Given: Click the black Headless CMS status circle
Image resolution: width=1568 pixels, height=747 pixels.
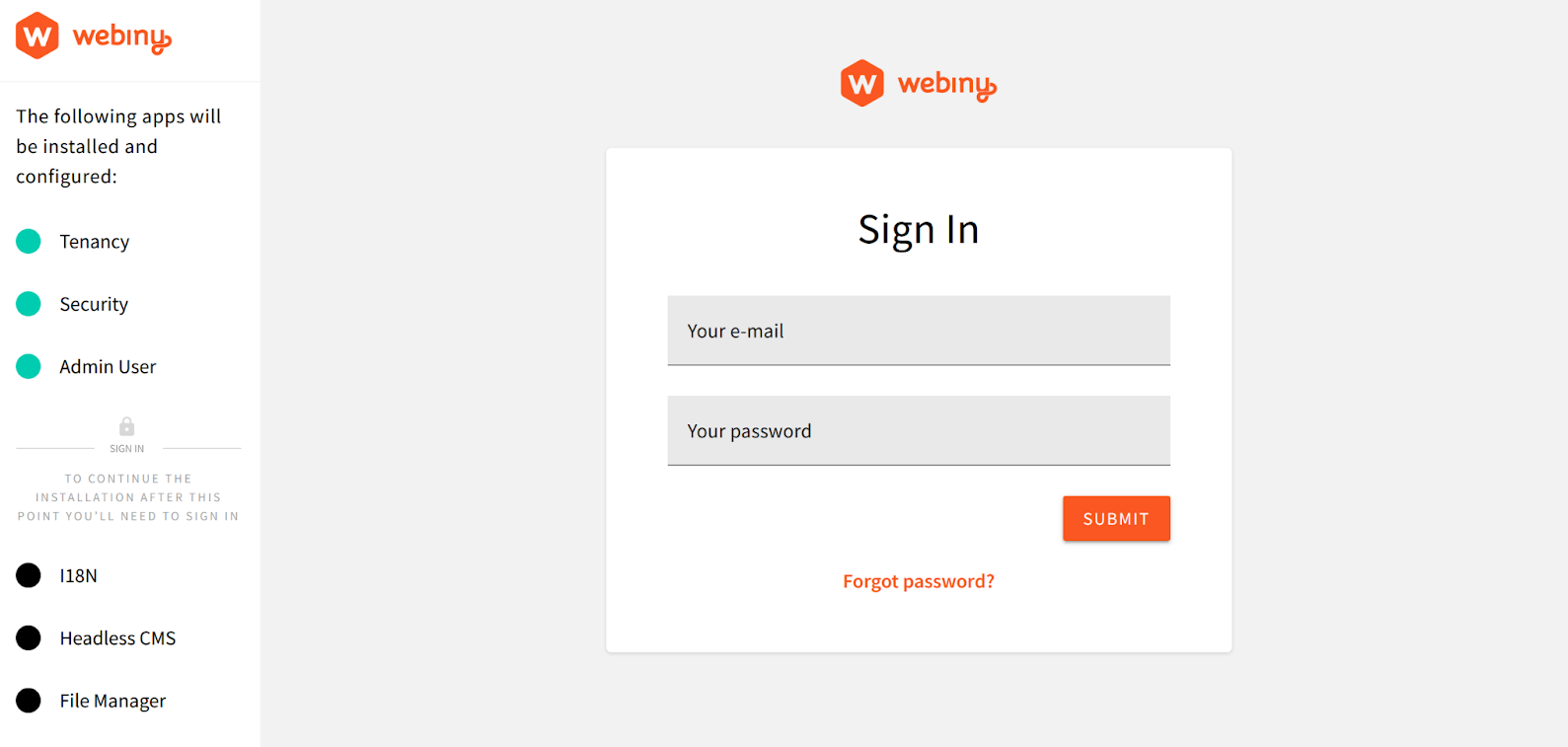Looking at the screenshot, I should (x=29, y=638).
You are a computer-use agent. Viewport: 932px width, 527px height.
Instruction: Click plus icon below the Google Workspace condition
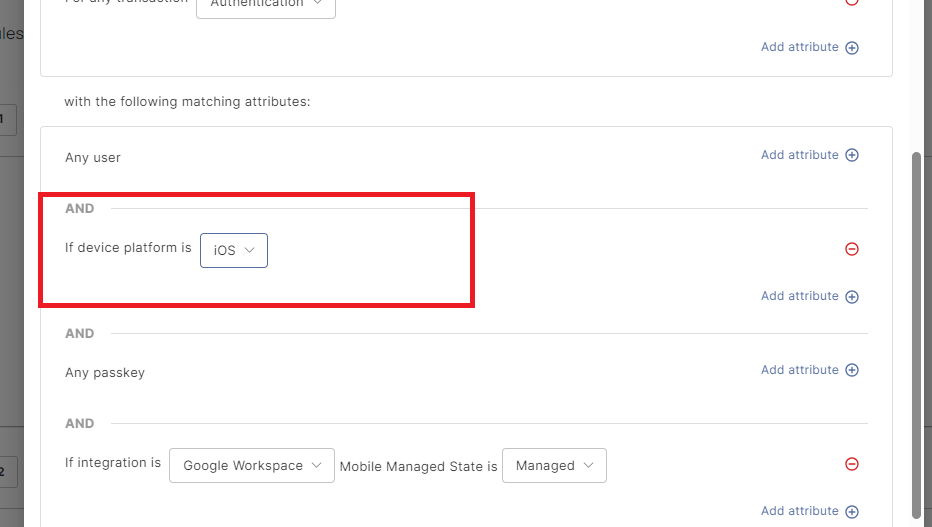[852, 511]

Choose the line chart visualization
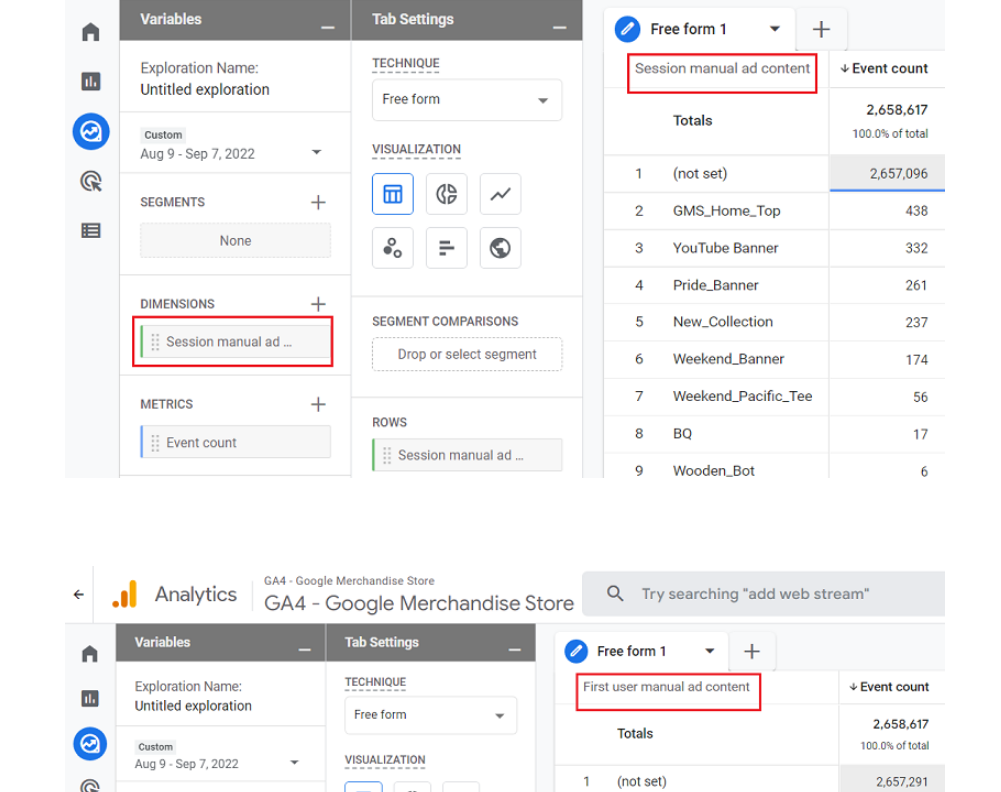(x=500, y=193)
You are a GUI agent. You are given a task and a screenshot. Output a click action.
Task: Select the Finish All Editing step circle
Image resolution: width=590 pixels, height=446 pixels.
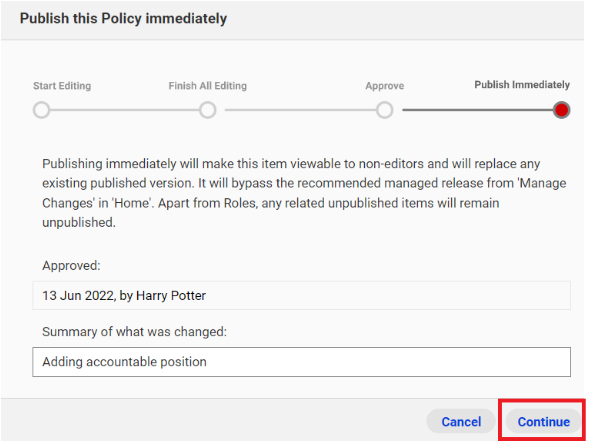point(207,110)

▸ **Given request**
Reproduce the listing above word for word, omitting the pictures.

▸ **Task response**
Given: Click the black Headless CMS status circle
Image resolution: width=1568 pixels, height=747 pixels.
Looking at the screenshot, I should (x=29, y=638).
You are a computer-use agent. Viewport: 932px width, 527px height.
Instruction: Click plus icon below the Google Workspace condition
[852, 511]

Choose the line chart visualization
(x=500, y=193)
You are a GUI agent. You are given a task and a screenshot. Output a click action.
Task: Select the Finish All Editing step circle
Image resolution: width=590 pixels, height=446 pixels.
point(207,110)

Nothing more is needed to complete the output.